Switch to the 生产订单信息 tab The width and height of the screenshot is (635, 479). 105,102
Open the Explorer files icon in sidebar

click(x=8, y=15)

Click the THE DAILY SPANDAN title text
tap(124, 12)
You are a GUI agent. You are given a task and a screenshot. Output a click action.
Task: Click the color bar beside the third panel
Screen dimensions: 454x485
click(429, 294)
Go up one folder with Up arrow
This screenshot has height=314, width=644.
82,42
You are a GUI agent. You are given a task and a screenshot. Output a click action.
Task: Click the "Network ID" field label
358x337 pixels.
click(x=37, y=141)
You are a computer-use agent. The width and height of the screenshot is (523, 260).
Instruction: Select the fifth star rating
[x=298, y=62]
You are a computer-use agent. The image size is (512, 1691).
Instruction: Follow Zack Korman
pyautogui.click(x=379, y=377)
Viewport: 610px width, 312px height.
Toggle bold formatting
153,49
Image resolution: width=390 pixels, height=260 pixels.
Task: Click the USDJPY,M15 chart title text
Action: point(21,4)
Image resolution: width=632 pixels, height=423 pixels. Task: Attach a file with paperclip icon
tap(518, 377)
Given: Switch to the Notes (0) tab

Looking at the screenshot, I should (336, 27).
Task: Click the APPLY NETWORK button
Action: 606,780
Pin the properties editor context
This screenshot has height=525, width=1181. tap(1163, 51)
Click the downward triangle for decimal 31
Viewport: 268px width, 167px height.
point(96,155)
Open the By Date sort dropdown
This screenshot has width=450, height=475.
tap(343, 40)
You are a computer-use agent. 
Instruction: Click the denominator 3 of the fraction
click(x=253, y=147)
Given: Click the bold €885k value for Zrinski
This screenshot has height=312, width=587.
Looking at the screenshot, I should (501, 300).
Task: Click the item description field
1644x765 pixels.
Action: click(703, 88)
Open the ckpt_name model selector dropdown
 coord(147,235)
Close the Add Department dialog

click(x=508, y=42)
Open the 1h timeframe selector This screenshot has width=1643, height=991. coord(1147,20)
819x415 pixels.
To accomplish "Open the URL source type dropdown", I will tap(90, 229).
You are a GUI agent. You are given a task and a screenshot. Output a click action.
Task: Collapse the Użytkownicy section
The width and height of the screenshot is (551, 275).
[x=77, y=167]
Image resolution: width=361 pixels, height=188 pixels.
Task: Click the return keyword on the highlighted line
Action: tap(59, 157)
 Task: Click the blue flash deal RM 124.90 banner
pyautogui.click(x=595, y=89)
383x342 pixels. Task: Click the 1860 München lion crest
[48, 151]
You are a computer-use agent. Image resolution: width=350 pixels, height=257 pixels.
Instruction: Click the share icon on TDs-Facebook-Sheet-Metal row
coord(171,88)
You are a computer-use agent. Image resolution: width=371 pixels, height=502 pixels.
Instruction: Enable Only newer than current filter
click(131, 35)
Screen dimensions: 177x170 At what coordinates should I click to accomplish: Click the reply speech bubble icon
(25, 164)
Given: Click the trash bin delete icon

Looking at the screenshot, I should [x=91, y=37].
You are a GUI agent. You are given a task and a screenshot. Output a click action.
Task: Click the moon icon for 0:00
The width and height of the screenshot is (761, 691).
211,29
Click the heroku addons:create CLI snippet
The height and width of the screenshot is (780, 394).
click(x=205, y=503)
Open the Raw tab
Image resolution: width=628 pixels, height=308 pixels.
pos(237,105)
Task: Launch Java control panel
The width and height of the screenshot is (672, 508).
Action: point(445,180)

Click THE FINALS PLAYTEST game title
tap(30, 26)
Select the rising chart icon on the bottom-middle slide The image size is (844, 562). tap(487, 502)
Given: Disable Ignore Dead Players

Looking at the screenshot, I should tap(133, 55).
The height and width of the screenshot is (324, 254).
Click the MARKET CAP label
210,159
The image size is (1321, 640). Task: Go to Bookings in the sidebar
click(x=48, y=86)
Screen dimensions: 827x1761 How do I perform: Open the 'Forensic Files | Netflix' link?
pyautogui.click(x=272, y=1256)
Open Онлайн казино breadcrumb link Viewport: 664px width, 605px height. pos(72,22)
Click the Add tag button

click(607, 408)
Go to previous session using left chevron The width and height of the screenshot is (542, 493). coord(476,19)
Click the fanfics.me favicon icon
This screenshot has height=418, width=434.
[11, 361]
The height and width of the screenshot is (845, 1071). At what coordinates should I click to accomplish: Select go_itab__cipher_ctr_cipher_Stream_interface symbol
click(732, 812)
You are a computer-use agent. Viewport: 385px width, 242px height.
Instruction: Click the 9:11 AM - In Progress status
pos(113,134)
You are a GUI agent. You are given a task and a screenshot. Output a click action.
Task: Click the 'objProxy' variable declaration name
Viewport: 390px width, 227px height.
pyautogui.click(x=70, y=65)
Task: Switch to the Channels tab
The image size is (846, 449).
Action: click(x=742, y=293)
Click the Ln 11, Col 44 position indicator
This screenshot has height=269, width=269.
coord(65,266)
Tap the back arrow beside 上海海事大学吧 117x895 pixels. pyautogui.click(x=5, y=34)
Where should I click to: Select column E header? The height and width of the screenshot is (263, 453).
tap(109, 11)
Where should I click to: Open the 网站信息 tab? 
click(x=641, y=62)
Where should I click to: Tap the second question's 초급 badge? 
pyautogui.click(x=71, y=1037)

= = = = =

Task prompt: Give the number of lines in the data above that contain the word "field", with no accompanying text.

The answer: 2